Bank forecasting has to advance beyond a simple regulatory compliance “tick-the-box” exercise. It must be used as a tool for making strategic decisions.
Customers deposit money with traditional financial institutions, which are then used to fund loans. Yet, they lend out considerably more than banks have available at any given moment, a practice known as fractional banking. On the one hand, a bank’s profitability is based on its net interest margin, which is the difference between interest earned on loans and interest paid to depositors. The bank’s ability to withstand external shocks is determined by its equity, which is the difference between its assets and liabilities.
SVB owned $212 billion in assets compared to around $200 billion in liabilities before to the most recent run on the bank, making it both a successful and secure financial institution. Hence, their equity buffer was $12 billion, or 5.6% of their assets. While it is less than half of the 11.4% average for banks, that is still not too awful.
The issue is that the value of long-term debt, to which SVB was significantly exposed through its mortgage-backed securities (approximately $82 billion), has recently decreased as a result of recent moves by the US Federal Reserve. Several worries were raised when SVB informed its shareholders in December that it had $15 billion in unrealized losses, eliminating the bank’s equity buffer.
SVB reported on March 8 that it had sold $21 billion in liquid assets at a loss and that it would seek cash to make up for the loss. Nevertheless, the news that it needed to raise more capital and even thought about selling the bank greatly alarmed investors, who sought to withdraw almost $42 billion from the institution. Of course, SVB lacked adequate money, and on March 17 the Federal Deposit Insurance Corporation seized control.
There is a lot of information in the macro-finance literature concerning these circumstances, but a decent summary is to expect extremely non-linear dynamics, which means that output can be significantly affected by modest changes in inputs (such as the equity-to-asset ratio) (liquidity). Bank robberies could occur more often and have a significant impact on overall economic activity during recessions.
SVB is not the only bank, to be sure, that is more exposed and at risk to macroeconomic factors like interest rates and consumer demand, but it was simply the tip of the iceberg that made headlines during the last week. And we’ve seen this before, most recently with the demise of Washington Mutual during the financial crisis of 2007–2008. The Dodd-Frank Act, which increased the Federal Reserve’s authority to regulate financial activity and authorized new consumer protection guidelines, including the establishment of the Consumer Financial Protection Bureau, was largely the result of the aftermath, which saw a surge in financial regulation.
Notably, the DFA also implemented the “Volcker Rule,” which prohibits banks from engaging in proprietary trading and other speculative investments. This effectively prevents banks from acting as investment banks and trading stocks, bonds, currencies, and other financial instruments with their own deposits.
The need for science, technology, engineering, and math (STEM) personnel, or “quants,” changed dramatically as financial regulation increased. Because that regulation has an impact on their non-interest expenditures, financial services are particularly vulnerable to regulatory changes, with labor bearing a large portion of the burden. The banks understood that by expanding automation, they could lower compliance costs and boost operational efficiency.
And that’s precisely what happened: Between 2011 and 2017, financial services had a 30% increase in the number of STEM personnel, much of which was due to the increased regulation. Small and mid-sized banks (SMBs) have, on the other hand, found it more difficult to comply with these laws, at least in part because it is expensive to hire staff and develop complex dynamic models that can predict macroeconomic circumstances and balance sheets.

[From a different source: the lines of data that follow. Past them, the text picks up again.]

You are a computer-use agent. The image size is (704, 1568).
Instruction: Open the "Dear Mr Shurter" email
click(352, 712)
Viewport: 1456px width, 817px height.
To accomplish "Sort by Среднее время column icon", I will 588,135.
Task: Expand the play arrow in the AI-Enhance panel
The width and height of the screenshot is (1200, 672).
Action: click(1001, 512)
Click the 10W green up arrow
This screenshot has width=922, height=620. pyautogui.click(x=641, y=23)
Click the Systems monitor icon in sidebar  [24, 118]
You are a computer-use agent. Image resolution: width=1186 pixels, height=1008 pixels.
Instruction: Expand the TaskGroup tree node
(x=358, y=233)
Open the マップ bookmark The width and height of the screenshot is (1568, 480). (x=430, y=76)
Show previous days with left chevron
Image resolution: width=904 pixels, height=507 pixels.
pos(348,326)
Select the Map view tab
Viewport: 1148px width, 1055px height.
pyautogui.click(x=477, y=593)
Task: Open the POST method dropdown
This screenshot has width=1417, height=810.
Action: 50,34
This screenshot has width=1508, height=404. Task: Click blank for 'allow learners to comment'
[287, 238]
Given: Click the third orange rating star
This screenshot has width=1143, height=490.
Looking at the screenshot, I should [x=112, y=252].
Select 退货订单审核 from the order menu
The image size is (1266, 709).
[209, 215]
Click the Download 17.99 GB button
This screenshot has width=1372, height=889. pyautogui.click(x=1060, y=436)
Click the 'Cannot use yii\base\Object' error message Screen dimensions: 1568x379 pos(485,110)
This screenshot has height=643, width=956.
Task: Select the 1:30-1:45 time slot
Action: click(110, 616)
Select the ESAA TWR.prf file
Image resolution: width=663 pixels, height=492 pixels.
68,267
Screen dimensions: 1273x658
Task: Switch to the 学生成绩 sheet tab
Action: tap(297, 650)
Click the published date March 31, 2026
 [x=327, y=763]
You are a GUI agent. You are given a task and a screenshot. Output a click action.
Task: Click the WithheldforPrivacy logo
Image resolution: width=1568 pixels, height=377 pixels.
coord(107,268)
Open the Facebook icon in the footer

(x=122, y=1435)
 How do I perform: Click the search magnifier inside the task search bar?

The most up-to-date models for macroeconomic forecasting are outdated econometric models from the 1990s. With the exception of some innovative and experimental methods used, for instance, by the Atlanta Federal Reserve with its GDPNow tool, there is no consensus workhorse model or approach to forecasting future economic conditions, despite the fact that forecasts are frequently modified at the last minute to appear more accurate.
Nevertheless, even these “nowcasting” systems do not include a significant amount of disaggregated data, making the projections less relevant for SMBs that are exposed to certain asset classes or areas and less concerned with the overall status of the national economy.
Forecasting has to transform from a “tick-the-box” regulatory compliance measure to a real strategic decision-making tool. If the nowcasts don’t work as expected, cease making them or find a means to make them helpful. The world is extremely dynamic, therefore we must make use of all the resources at our disposal, from powerful machine learning algorithms to disaggregated data, to assist us comprehend the current situation so that we can act responsibly and avert possible disasters.
Could Silicon Valley Bank have been salvaged with better modeling? Maybe not, but improved modeling would have enhanced transparency and the likelihood that the appropriate queries would result in the appropriate safety measures. Technology is a tool, not a replacement, for effective government.
There has been a lot of pointing fingers and going over the past since Silicon Valley Bank collapsed.